Тимофеев Кириллл Петрович, почтенный седовласый господин с тяжелым немигающим взглядом, олигарх в первом и последнем своем поколении, дожидался меня на заснеженной аллее. Казалось бы, с одной стороны, неприлично не пускать человека в дом, однако, взглянув на деревья, покрытые тонкой корочкой расписного льда, переливающиеся всеми цветами радуги, я на мгновение застыл как вкопанный.
— У вас потрясающий сад, — сказал я вместо приветствия.
— Да, мои гаврики потрудились на славу, — добродушно хрюкнул Кирилл Петрович и протянул мне широкую волосатую руку. Я несколько смущенно пожал.
Не каждый день в мои клиенты набиваются олигархи вроде Тимофеева.
А он не такой уж сильный, как казалось на первый взгляд.

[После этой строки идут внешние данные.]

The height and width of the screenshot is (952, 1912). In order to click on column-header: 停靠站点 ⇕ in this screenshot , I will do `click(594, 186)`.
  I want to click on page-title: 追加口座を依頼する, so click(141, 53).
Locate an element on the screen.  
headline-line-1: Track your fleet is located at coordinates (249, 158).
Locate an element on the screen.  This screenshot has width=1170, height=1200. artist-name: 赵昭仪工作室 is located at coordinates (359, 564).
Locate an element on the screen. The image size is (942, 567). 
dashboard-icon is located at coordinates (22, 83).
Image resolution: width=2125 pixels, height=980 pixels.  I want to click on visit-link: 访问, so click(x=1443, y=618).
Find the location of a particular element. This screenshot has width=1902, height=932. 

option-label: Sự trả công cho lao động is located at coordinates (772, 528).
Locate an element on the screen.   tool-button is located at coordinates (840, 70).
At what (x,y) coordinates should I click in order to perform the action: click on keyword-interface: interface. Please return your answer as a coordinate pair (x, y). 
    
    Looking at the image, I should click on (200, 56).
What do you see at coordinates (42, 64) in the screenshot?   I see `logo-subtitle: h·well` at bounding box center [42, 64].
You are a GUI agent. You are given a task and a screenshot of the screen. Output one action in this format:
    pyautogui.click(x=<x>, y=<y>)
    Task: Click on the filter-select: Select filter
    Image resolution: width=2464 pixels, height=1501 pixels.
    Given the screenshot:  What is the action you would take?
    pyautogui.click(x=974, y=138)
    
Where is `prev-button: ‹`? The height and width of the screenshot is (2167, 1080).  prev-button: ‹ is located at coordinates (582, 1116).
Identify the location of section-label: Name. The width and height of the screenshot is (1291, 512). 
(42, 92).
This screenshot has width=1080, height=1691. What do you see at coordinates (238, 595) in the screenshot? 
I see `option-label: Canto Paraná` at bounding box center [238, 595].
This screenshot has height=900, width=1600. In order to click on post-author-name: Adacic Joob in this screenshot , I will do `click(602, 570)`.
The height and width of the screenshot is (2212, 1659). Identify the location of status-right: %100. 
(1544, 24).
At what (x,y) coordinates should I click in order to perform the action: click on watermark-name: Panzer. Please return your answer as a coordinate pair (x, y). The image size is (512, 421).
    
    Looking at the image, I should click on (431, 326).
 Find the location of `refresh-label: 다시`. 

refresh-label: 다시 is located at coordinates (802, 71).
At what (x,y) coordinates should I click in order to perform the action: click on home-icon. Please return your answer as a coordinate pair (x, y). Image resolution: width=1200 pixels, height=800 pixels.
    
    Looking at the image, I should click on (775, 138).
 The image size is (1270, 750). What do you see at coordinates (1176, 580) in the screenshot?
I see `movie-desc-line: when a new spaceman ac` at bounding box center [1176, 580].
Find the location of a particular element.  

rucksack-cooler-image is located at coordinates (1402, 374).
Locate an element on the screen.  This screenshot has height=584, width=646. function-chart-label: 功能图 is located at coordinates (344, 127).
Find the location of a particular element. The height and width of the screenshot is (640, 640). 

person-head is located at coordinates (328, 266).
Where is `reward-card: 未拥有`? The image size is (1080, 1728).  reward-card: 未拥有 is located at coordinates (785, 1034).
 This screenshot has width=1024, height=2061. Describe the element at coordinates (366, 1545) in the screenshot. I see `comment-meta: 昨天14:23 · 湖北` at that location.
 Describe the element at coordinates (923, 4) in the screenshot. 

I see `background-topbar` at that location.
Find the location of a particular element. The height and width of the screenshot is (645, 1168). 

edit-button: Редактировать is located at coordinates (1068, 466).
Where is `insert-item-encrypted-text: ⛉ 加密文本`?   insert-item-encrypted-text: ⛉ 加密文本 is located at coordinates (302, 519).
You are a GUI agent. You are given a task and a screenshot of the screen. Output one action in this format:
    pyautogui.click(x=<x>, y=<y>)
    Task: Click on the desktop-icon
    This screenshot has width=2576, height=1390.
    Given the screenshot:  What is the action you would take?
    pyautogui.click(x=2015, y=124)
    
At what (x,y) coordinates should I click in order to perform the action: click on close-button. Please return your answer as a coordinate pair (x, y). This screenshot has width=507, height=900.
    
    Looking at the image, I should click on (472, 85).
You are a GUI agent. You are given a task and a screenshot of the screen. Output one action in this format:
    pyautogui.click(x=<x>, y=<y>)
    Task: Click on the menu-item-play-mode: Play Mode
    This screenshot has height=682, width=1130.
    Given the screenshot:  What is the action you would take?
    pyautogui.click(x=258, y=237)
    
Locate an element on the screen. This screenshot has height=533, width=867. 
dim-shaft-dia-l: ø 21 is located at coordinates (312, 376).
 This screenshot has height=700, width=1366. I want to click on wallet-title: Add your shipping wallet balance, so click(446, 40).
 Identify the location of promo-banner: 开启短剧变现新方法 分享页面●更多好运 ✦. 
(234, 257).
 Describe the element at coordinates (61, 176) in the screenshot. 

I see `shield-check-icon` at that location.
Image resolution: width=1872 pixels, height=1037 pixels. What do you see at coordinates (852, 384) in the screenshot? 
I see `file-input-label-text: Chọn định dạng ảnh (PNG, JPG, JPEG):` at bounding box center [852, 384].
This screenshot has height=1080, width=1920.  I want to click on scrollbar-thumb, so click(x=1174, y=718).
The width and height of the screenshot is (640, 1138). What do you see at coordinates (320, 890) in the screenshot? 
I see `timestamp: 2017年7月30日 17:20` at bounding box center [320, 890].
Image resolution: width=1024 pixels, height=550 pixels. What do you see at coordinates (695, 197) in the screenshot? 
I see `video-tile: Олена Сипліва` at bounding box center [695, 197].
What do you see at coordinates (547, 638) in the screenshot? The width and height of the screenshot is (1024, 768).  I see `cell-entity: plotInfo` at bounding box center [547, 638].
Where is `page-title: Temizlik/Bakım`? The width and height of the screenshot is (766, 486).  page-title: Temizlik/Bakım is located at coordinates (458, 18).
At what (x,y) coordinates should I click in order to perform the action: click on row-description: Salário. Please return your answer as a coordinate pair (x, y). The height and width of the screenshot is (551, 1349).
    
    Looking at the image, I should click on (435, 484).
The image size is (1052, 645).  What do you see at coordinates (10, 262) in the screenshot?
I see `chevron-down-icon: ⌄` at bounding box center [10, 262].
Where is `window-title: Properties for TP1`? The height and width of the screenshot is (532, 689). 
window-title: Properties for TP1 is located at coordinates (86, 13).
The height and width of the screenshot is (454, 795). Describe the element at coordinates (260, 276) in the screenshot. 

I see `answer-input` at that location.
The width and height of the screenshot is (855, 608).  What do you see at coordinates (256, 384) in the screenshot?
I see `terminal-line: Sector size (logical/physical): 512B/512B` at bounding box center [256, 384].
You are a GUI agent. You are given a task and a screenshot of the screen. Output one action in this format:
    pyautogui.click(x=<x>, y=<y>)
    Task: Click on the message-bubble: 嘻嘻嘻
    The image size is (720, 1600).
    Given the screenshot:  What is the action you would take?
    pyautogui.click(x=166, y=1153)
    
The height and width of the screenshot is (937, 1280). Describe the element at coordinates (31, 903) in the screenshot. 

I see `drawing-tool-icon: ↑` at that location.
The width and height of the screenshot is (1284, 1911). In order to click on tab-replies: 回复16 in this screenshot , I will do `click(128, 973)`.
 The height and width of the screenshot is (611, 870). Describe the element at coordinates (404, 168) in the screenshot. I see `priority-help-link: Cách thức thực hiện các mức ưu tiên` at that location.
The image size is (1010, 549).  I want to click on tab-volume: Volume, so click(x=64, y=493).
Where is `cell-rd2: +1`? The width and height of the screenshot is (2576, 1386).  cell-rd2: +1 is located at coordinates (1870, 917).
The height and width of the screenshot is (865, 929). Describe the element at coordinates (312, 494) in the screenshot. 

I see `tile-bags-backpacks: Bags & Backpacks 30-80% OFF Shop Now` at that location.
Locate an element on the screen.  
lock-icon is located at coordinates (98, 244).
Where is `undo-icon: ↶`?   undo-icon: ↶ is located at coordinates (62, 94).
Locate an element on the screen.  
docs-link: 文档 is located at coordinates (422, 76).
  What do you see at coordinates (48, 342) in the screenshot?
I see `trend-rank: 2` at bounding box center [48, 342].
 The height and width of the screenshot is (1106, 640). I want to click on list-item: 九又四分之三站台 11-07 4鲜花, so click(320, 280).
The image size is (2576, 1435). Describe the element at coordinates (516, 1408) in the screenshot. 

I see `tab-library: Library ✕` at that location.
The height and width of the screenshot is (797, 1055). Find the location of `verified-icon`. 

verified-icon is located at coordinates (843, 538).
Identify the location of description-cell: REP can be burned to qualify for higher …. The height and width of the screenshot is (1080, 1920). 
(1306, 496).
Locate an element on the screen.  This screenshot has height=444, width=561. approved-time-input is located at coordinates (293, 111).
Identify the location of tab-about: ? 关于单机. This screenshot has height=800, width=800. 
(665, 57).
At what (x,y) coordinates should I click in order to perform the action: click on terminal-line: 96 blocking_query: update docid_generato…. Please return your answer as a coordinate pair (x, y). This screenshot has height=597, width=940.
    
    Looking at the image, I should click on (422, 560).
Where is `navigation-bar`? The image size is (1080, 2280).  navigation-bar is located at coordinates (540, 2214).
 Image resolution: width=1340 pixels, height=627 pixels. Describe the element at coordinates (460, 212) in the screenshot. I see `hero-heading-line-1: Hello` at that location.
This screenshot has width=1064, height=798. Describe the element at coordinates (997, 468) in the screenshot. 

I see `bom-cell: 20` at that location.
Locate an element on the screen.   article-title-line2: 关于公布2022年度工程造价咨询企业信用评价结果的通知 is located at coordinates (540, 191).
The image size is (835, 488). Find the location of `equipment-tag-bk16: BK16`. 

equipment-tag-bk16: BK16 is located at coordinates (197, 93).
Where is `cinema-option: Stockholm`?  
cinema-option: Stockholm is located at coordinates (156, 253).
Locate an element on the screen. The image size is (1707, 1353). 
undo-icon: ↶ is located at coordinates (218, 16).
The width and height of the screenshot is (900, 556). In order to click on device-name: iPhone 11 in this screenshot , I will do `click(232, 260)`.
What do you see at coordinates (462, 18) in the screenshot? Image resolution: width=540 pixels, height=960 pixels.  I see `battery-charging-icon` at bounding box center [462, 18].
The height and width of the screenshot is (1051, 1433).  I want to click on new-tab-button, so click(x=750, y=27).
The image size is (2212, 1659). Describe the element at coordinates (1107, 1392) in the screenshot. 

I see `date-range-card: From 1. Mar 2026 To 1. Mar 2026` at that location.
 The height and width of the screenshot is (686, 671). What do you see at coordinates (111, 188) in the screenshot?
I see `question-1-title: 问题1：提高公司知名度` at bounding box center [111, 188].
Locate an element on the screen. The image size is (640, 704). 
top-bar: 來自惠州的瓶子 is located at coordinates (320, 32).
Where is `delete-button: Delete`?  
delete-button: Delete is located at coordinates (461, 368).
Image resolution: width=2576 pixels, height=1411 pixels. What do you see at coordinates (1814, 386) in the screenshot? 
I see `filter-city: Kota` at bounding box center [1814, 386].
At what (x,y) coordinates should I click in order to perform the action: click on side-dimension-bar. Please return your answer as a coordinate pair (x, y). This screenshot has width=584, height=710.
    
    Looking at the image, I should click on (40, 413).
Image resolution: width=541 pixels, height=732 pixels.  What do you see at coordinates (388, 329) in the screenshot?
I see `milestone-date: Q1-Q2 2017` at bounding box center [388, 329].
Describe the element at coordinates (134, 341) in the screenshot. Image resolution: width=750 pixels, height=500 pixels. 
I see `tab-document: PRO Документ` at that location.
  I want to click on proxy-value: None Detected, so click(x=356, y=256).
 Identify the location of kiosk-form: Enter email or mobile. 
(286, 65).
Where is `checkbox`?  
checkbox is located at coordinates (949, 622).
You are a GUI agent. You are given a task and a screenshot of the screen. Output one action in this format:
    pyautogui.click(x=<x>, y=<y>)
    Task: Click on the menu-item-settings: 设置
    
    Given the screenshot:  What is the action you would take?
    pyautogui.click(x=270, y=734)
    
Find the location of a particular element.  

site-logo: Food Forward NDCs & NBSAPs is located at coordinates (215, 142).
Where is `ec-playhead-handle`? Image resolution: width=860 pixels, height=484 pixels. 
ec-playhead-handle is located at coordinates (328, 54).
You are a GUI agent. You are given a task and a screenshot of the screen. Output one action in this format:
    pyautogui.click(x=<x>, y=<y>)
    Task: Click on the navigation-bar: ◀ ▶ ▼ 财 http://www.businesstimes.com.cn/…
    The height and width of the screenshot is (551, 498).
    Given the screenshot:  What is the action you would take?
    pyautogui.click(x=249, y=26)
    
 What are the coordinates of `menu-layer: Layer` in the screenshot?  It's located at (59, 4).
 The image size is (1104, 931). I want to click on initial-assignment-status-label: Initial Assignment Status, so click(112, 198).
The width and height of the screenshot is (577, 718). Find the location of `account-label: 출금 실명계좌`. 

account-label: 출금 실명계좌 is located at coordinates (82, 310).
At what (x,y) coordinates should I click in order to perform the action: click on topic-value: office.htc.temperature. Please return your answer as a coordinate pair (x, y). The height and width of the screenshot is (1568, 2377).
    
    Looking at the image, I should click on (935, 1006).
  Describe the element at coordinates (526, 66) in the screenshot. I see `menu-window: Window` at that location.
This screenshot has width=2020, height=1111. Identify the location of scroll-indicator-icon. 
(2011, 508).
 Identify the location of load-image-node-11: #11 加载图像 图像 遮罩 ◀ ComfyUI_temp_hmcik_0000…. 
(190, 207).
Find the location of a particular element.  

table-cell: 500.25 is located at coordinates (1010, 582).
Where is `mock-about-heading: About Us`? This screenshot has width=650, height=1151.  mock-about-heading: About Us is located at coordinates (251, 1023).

Рукопожатие было вялым.
— Гадаете, зачем я вас звал? — глядя куда-то в сторону, спросил Кирилл Петрович.
«Ясное дело, старый пень», — подумал я.
— Я весь внимание, Кирилл Петрович.
— Это очень долгая история, уважаемый Никита Ильич.
— Прошу вас, просто Никита, — поморщился я.
— Как изволите, — усмехнулся Тимофеев.
«Изво… че?»
— Ответьте мне, молодой человек, есть ли у вас в жизни какая-либо страсть?
— Даже не знаю, — замялся я, несколько сбитый с толку направлением разговора, — Смотря что считать… страстью.
— Что-либо… животрепещущее.
«Живо… это он вроде садист, что ли?»
Я слегка тормозил, собираясь с ответом. Догадывался, что футбол и дротики вряд и произведут на него впечатление. Но, похоже, Кирилл Петрович не собирался взвешивать мою душу.
— А моей страстью всегда были книги, — многозначительно произнес он, — Я даже писать пробовал. Когда-то в юности.
— Ну и как? Вышло?
— О, еще бы, — гордо произнес Тимофеев, — Одноклассники зачитали рукописи до дыр. Правда, дальше рукописей дело не двинулось.
— Ну, это понятно, — понимающе улыбнулся я.
Тимофеев вдруг замер на месте, а глаза его стали похожи на два раскаленных уголька.
— Что вам понятно, молодой человек?! Разве можно понять, как это — днями и ночами трудиться, пыхтеть, изливая душу на бумагу. А потом этой же бумагой и питаться. Как крыса.
— Я вовсе не это имел в виду, — возразил я, — Просто все в курсе, что писатель как профессия давным-давно умерла. Кто сейчас покупает книги? Кто их сейчас издает?
— Вот! Поэтому-то и наплодилась такая куча безграмотных бумагомарателей.
«Ну, бумагу-то уже никто не марает», — отметил я про себя.